GIVEN INFORMATION Start Marker
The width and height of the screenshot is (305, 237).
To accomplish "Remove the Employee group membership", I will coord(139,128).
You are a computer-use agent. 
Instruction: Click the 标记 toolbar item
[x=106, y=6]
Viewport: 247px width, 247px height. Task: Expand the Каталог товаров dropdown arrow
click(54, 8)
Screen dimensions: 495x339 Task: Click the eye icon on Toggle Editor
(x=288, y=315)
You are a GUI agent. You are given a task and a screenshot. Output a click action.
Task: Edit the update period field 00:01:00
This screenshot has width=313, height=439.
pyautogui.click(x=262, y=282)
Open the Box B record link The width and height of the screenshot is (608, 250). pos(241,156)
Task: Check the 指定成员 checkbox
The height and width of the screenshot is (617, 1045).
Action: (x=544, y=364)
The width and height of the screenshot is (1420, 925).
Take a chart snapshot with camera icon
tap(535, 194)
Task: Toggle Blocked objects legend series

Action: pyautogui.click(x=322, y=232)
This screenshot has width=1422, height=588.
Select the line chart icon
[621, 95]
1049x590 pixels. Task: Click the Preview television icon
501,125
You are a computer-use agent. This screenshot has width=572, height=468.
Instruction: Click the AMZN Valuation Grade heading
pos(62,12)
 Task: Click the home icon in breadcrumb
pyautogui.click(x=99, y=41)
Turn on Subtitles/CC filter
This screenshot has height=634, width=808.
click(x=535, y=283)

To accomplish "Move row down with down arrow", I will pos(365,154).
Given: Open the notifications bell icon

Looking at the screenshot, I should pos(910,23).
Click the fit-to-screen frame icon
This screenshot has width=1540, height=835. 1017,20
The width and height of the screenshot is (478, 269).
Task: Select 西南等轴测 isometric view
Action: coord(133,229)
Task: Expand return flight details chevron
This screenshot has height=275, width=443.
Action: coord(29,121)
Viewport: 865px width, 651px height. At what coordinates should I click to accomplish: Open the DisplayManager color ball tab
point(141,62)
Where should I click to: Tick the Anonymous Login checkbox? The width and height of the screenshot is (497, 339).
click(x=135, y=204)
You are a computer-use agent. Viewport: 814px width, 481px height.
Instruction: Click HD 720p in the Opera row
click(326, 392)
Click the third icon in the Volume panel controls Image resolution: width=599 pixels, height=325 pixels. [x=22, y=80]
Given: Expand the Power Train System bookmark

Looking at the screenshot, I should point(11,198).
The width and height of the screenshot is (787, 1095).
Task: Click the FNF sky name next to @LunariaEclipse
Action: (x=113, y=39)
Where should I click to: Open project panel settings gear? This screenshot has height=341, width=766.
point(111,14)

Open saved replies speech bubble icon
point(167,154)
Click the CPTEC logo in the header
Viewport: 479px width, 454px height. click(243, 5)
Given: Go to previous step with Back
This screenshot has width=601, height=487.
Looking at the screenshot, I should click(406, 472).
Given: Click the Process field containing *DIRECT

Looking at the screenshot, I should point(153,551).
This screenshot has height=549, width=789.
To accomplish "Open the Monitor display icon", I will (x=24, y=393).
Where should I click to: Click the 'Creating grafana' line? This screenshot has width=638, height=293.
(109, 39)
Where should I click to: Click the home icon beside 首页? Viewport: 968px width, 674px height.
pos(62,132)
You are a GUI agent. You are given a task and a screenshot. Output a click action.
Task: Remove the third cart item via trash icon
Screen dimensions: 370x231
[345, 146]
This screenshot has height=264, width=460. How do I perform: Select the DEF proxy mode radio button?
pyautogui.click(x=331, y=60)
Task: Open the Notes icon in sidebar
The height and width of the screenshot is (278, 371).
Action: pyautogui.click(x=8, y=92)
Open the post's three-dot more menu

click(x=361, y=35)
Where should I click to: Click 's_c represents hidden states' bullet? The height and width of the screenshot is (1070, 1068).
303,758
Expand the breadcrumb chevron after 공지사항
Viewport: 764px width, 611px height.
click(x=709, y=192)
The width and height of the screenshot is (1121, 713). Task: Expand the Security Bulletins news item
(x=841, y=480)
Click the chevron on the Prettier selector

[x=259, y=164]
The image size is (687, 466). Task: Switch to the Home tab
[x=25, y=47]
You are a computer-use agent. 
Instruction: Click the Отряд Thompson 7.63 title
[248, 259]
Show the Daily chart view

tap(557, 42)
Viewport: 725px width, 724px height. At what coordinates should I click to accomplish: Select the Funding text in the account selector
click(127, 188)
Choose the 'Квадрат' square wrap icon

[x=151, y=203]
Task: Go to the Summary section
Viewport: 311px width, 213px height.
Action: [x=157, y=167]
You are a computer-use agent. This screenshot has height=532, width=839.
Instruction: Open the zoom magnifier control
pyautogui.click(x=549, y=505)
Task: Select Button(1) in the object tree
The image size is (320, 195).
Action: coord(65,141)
GIVEN INFORMATION End Marker
# WORK TO COMPLETE
Give the count of lines in the data above holding the word "Remove", and nothing beyond it.

# TASK RESULT
2